A questão aqui é, se – em razão de seu uso e finalidade – um objeto pode ter um valor tão enlevado, quanto mais o corpo humano? Ora, Deus criou a pessoa humana e lhe deu uma condição de poder rezar, adorar e glorificar a Deus no agir, no vestir e no posicionar-se. Se uma imagem de um santo pode ser importante por te levar à oração, quanto mais amor e cuidado deve ser dedicado ao joelho, que te leva a ajoelhar-se em adoração; à mão, que tu usas para rezar o rosário; aos olhos, que te guiam na leitura da Sagrada Escritura; aos ouvidos, que te inspiram a ficar de pé para acolher o Evangelho e ao coração, que te leva a rejubilar-se no ato de amar?


A consciência da sacralidade do corpo humano, sobretudo após receber o batismo (uma vez que ali e de uma vez por todas é recebido o Espírito Santo), é importante para a autorrealização do indivíduo em sua plenitude, sem negar sua condição de ser com alma espiritual nem a de ser que tem um corpo. Tal consciência leva a respeitar a si mesmo(a) em sua plenitude de corpo e alma espiritual, como foi criado(a) por Deus.

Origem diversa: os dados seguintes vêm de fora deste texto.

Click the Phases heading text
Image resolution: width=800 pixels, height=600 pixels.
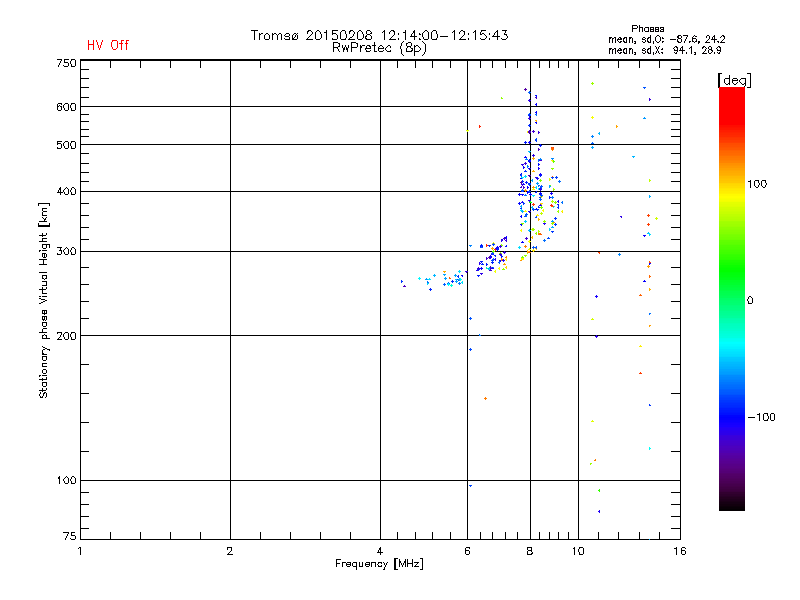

O respeito à sacralidade do corpo humano conduz à boa vivência da castidade e das demais virtudes, ao desenvolvimento da percepção da dignidade da pessoa humana e à realização do amor. Nessa realidade, o indivíduo conduz-se não só no autodesenvolvimento de suas potencialidades, como também na capacidade de ir ao encontro de outrem, no desenvolvimento da empatia, do amor e do zelo pelas outras pessoas, recordando que todos foram criados por Deus. Criados para uma realidade de plenitude, de amor, dignidade inafastável e autorrealização existencial.


Enfim, é preciso cuidar para que o próprio corpo não seja “prostituído” por desejos viciantes, anseios perturbadores, pressões ideológicas ou mesmo por redes sociais ou interações profissionais alienantes. Se as pessoas se assustam quando falam em vender a alma, por que não se assustam quando se deparam com vender o corpo ou emprestá-lo a um papel ou desígnio de outrem? Acaso a Sagrada Escritura está errada ao dizer que o ser humano é composto de corpo e alma espiritual?

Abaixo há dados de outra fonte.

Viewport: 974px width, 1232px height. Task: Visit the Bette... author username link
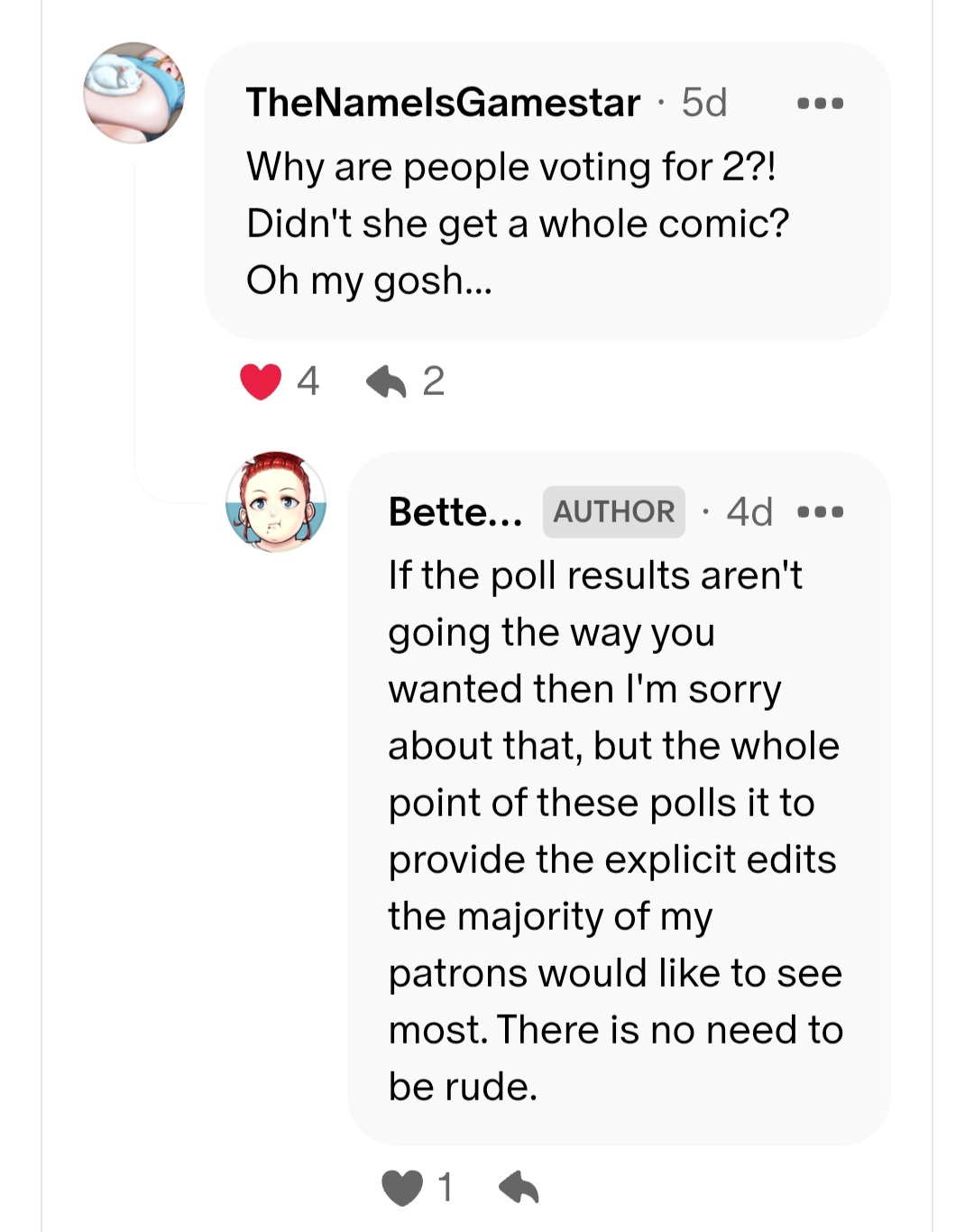point(455,512)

Isso mesmo: o ser humano não é composto de corpo ou alma, mas de corpo e alma. Portanto, não te ames pela metade nem ames a outrem pela metade. É preciso ser íntegro(a) no amor. Até porque o amor é a fonte e a nutrição de todas as virtudes. E virtudes são práticas boas reiteradas e solidificadas do agir bem. De tal forma que a vocação à santidade passa pela resposta do espírito à santificação corporal. E uma sugestão a exercitar esse aprimoramento é evitar o pecado por meio do fortalecimento da consciência e do autodomínio com afirmações do tipo: Não vou perder meu tempo vendo o que não convém aos olhos que se dedicam à adoração e à leitura da Palavra. Colocarei músicas que honrem esses ouvidos pelos quais recebi a fé. Minhas mãos que seguram o terço não serão instrumentos de pecado. Terei mais zelo com esta língua que recebe Jesus na Comunhão. Meu coração foi feito para amar e não vou nutri-lo com coisas más.

Por fim, é crucial reconhecer: se tenho amor pela minha alma espiritual, na ciência de que sou corpo e alma espiritual, devo amar meu corpo. Por tudo exposto, convém honrar a sacralidade do corpo templo do Espírito Santo.